Gaspard Augé et Xavier de Rosnay débarquent sans un mot, blousons dans la tiédeur du soir et lunettes de soleil dans la nuit noire, saluent d’une main levée et s’installent face à face au cœur du dispositif. Ils s’apprêtent à rendre Justice à la musique électronique portée sur scène.

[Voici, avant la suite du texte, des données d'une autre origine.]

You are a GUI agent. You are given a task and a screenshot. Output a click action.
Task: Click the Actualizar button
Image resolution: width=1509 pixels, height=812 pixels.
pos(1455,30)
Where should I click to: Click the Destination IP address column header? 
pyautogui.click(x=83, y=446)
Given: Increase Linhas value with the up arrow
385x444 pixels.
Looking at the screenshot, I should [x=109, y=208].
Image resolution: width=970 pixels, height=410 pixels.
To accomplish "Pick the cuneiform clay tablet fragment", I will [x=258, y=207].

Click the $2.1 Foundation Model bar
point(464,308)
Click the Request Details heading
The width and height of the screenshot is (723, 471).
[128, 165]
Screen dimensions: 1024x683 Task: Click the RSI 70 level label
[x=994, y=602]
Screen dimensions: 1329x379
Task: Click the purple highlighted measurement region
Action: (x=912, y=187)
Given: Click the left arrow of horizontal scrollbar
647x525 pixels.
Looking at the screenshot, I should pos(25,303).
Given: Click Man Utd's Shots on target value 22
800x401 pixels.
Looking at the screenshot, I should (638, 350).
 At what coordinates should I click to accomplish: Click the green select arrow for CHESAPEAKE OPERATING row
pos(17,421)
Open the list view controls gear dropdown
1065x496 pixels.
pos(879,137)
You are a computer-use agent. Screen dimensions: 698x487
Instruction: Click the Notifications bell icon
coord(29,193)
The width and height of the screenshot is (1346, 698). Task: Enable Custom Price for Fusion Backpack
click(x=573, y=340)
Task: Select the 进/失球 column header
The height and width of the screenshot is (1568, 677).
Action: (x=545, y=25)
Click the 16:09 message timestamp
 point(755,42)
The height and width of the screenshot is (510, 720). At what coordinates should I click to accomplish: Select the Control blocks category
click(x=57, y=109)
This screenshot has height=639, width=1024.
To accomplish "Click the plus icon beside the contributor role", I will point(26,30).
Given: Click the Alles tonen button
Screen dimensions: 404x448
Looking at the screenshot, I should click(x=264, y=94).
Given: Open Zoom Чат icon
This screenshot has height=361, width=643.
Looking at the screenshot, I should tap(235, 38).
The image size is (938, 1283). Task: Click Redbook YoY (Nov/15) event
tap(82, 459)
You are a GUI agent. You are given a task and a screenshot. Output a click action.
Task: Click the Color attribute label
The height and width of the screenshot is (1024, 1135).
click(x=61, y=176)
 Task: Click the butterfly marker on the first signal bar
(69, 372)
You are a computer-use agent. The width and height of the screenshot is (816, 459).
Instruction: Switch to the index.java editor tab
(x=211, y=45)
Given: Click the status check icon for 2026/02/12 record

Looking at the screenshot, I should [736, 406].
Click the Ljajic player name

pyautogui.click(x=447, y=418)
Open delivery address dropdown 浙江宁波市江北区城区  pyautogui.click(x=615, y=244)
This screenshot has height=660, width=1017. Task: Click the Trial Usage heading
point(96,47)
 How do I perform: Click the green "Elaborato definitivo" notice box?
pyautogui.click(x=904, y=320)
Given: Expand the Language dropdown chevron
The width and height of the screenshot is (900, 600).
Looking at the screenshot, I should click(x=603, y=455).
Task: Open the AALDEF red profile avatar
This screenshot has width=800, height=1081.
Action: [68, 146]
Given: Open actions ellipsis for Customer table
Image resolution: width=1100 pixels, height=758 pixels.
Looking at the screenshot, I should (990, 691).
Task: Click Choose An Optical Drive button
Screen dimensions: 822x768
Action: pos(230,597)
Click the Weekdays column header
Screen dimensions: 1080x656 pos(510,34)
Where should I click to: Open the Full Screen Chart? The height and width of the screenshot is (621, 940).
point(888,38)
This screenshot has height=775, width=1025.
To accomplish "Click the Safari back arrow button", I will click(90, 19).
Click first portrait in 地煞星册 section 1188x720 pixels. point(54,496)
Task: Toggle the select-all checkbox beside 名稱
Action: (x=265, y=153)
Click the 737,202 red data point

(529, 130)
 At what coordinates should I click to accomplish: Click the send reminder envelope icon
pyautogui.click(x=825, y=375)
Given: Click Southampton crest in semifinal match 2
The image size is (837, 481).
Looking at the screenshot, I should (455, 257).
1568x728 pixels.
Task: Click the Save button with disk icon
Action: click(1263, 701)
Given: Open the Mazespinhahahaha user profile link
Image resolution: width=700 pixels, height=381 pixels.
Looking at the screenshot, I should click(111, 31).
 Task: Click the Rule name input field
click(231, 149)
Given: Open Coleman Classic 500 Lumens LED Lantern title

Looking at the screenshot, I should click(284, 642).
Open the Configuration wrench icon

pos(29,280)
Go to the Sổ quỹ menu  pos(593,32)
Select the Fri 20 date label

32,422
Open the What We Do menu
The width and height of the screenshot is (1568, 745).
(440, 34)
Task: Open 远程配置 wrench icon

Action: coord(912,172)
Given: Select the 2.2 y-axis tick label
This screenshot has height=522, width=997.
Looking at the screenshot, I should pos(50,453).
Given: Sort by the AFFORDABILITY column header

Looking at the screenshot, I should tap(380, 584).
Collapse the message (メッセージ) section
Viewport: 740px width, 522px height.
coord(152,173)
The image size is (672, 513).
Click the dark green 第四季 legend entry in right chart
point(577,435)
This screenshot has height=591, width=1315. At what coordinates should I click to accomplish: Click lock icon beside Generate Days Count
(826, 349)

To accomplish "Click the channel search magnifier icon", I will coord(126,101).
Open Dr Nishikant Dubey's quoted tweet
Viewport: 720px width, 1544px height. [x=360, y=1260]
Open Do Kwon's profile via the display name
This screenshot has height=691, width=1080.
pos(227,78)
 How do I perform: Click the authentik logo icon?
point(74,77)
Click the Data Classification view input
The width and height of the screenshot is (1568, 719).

Depuis quelques mois, le duo français promène son Live! Woman World Tour autour du globe. Il a rodé le spectacle de Mexico à Miami en passant par Bogota avant de le rapatrier en Europe, où il fait la tournée des grands open air. Ce jeudi, Justice fera de la grande scène du Paléo Fesitval son tribunal. Ceux qui ont assisté aux précédentes audiences peuvent en témoigner: le verdict sera sauvage. Sans concession. Près de quinze ans après leurs premiers remixes à succès (le culte «We Are Your Friends» dérivé du «Never Be Alone» de Simian), les deux Parisiens ont totalement repensé leur approche du live. Ils y subliment des morceaux de leurs trois albums («Cross», «Audio Video Disco» et «Woman») dans un déchaînement d’énergie rare. Dimanche dernier, les 30 000 festivaliers de Musilac ont transformé l’esplanade du lac d’Aix-les-Bains en une sorte de mosh-pit géant.

Occuper l’espace

La première claque est visuelle. Les amplis Marshall ne servent pas qu’à revendiquer une filiation avec le rock bruyant mais se mutent en autant de supports lumineux. Les éléments suspendus s’éclairent également et se déplacent en cours de spectacle. Renforcé par de multiples projecteurs, le light show se fait total et préfère précision et efficacité à la finesse. Avec son dispositif, Justice occupe l’espace. C’était même l’intention du groupe, comme l’explique Xavier de Rosnay aux Inrocks: «L’idée était de sortir du standard des concerts électro avec deux mecs dont tu vois seulement le buste puisqu’ils sont coincés entre leur console et un écran LED géant. Nous avons joué dans des festivals américains avec des scènes qui font 100 mètres de large et tu te sens tout petit. Tu n’es plus qu’une pastille au milieu du spectacle. Les panneaux lumineux situés au-dessus de nous […] sont capables de couvrir la superficie de n’importe quelle scène.»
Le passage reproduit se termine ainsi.